El escritor peruano y Nobel de Literatura falleció este domingo en Lima, a los 89 años, tras una vida dedicada a desnudar las estructuras del poder con la palabra como única arma.

InfoStockMx - Se ha apagado una de las voces más lúcidas y apasionadas de la literatura hispanoamericana. Mario Vargas Llosa, el novelista que convirtió la narrativa en un campo de batalla ideológica, murió este domingo en Lima, rodeado por su familia. Tenía 89 años. La noticia fue confirmada por sus hijos Álvaro, Gonzalo y Morgana, quienes subrayaron que su padre partió en paz, al término de una existencia “larga, múltiple y fructífera”.

Con él desaparece el último sobreviviente del Boom Latinoamericano, ese movimiento que revolucionó las letras del continente a mediados del siglo XX, junto a Gabriel García Márquez, Julio Cortázar y Carlos Fuentes. Pero Vargas Llosa nunca fue sólo una figura de ese fenómeno editorial: fue, sobre todo, un escritor radicalmente moderno, que entendió la novela como un mecanismo para diseccionar las trampas del poder, los delirios de la utopía, la miseria moral de los sistemas autoritarios y los pliegues contradictorios del alma humana.

Nacido en Arequipa el 28 de marzo de 1936, su obra es un vasto territorio en el que conviven la disciplina formal y el riesgo narrativo. Desde La ciudad y los perros (1963), novela que rompió con el lenguaje convencional de la narrativa peruana, hasta títulos como La casa verde, Conversación en La Catedral, La fiesta del Chivo o El sueño del celta, cada libro fue una exploración técnica y ética. Vargas Llosa escribía como quien se juega el pellejo en cada página: con inteligencia, con rabia, con una voluntad inquebrantable de entender al ser humano en sus contradicciones más íntimas.

En 2010 recibió el Premio Nobel de Literatura por “su cartografía de las estructuras del poder y sus mordaces imágenes de la resistencia, la revuelta y la derrota del individuo”. Su Elogio de la lectura y la ficción, leído en Estocolmo, fue algo más que un discurso: fue una declaración de amor a los libros, pero también un manifiesto contra el conformismo y el olvido.

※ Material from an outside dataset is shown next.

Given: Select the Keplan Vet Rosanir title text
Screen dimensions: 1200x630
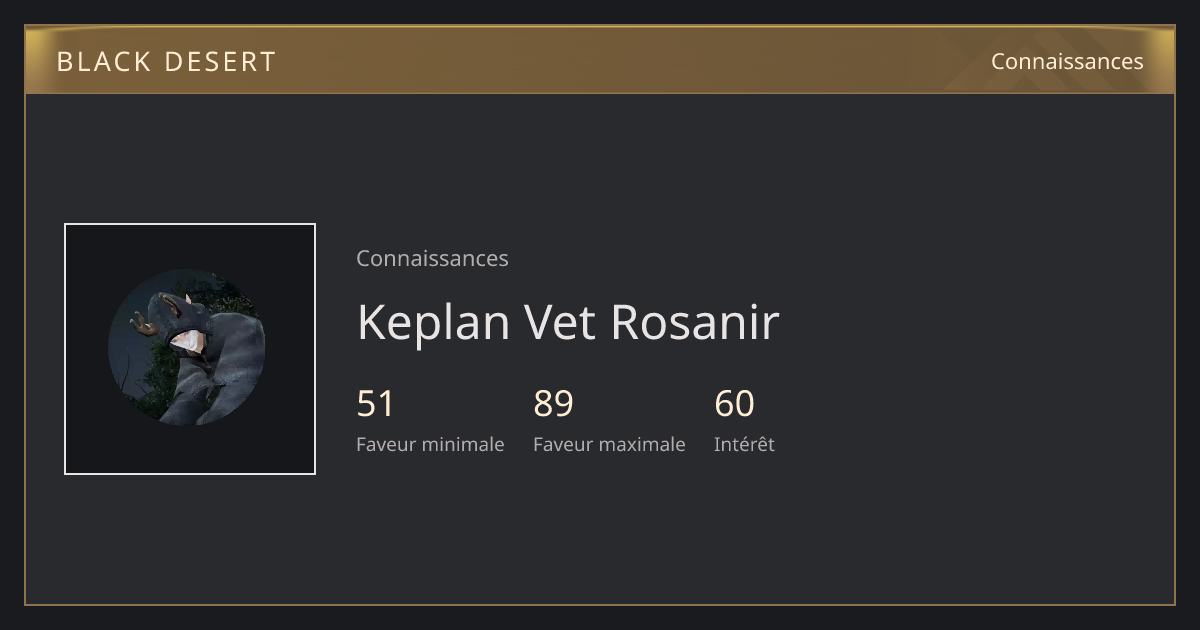Looking at the screenshot, I should point(567,322).
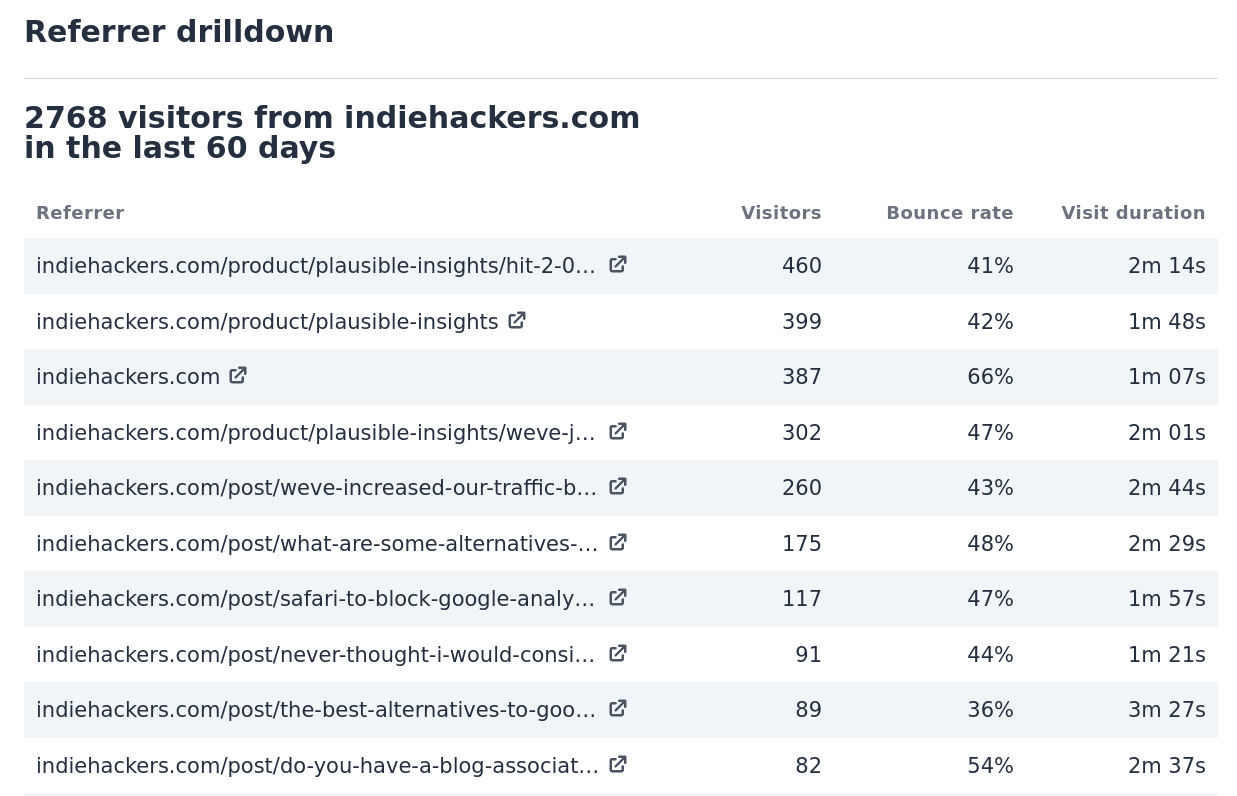Open external link for what-are-some-alternatives post

617,542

Para él, la literatura era una herramienta de transformación, un antídoto contra la barbarie.

Recibió también el Premio Cervantes (1994), el Príncipe de Asturias (1986) y el Rómulo Gallegos (1967), entre muchos otros. Pero más allá de los reconocimientos, Vargas Llosa fue un intelectual combatiente, incluso cuando sus posturas políticas lo alejaron de sectores que antes lo reverenciaban. Su candidatura presidencial en Perú en 1990 lo convirtió en un personaje de carne y hueso, y no sólo de tinta. Su defensa del liberalismo, polémica y consistente, marcó el tono de muchas de sus intervenciones públicas.

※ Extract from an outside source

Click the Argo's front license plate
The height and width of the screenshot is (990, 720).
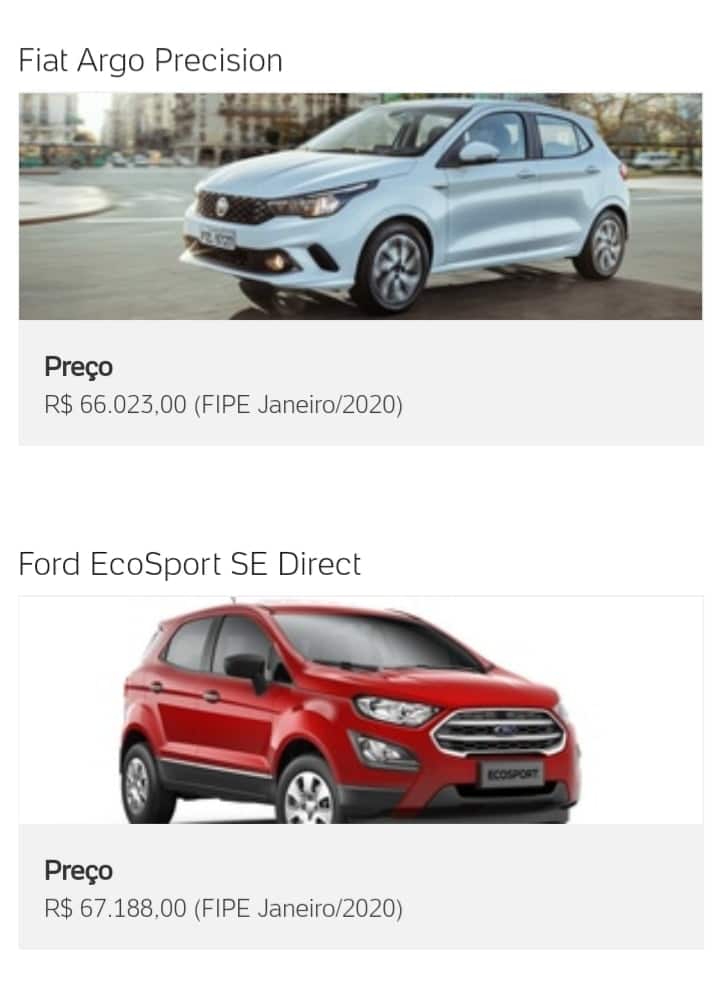217,238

En sus últimos años, su figura seguía convocando admiración y debate. En 2022 y 2023 fue hospitalizado por complicaciones derivadas del covid-19, y en 2024 las imágenes de un Vargas Llosa debilitado reavivaron las especulaciones. Su hijo Álvaro se encargó de desmentir los rumores más alarmistas: “Está haciendo lo que puede con buen ánimo”, afirmó. Leía, escribía, conversaba. Seguía, en suma, habitando el mundo con la lucidez del que ya ha entendido que el tiempo es finito, pero la imaginación no.

Hasta el final, conservó esa presencia digna de un clásico viviente. Iba a participar este 2025 en el Festival Escribidores en Málaga. Su ausencia pesará. No sólo en los escenarios, sino en ese espacio más hondo e íntimo donde se forja la literatura: el alma del lector. Vargas Llosa no fue un escritor de modas ni un autor complaciente. Fue un maestro de la forma y del fondo. Un hombre que escribió para pensar, para pelear, para no ceder.

Hoy, el mundo pierde una voz, pero gana una permanencia. Sus libros quedan. Como cicatrices, como faros, como advertencias. Como la certeza de que la ficción, en manos de un genio, puede ser la forma más feroz de la verdad.